▶ **Task description**
The response must be the exact lines from the one that contains "You are a computer-use" through the end of the material, with no pictures and no additional lines.
>>>>
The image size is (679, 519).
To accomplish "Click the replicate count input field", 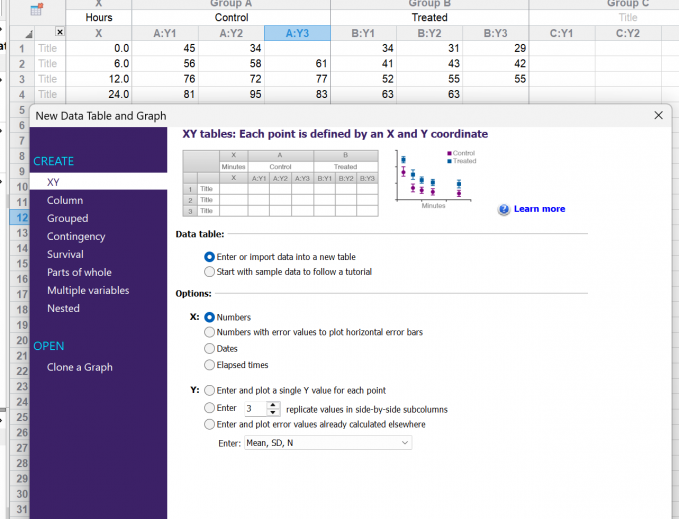I will [x=255, y=409].
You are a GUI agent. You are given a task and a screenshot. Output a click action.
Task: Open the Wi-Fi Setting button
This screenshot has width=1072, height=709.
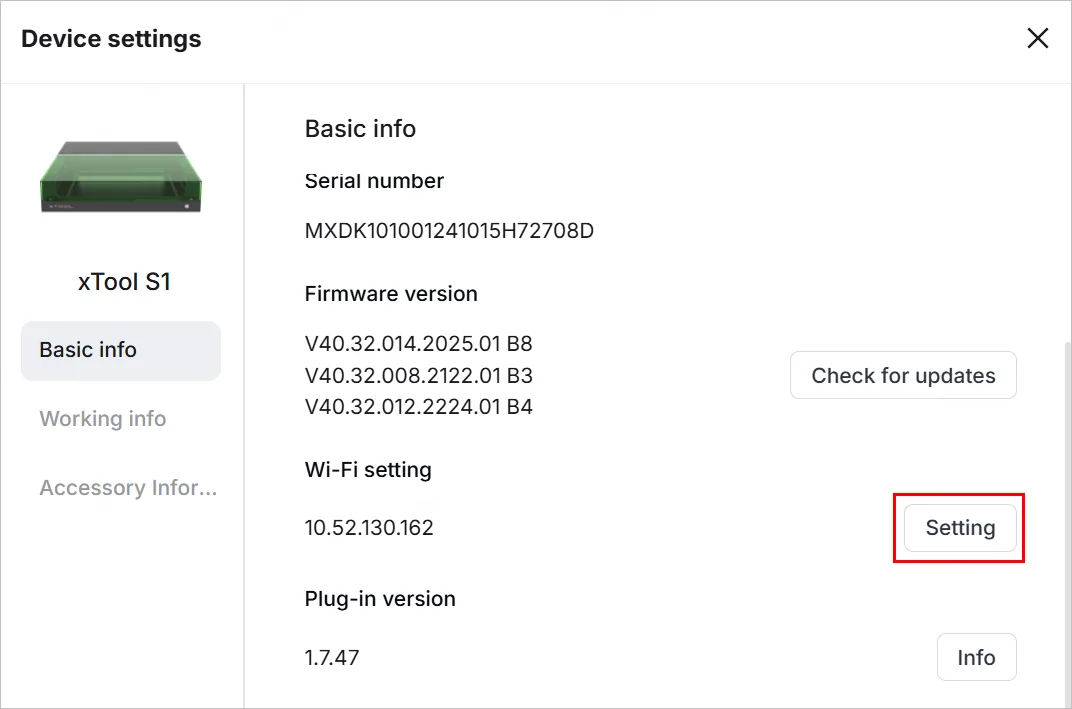tap(960, 528)
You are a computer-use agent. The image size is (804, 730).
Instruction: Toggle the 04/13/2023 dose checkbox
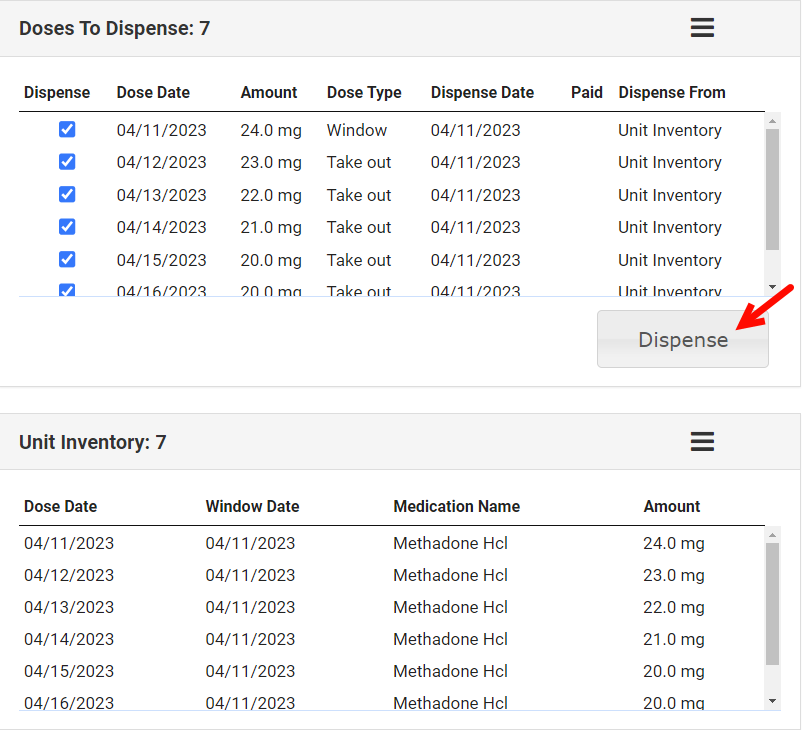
<<<<
▶ **Solution below**
You are a computer-use agent. The image size is (804, 730).
Instruction: Toggle the 04/13/2023 dose checkbox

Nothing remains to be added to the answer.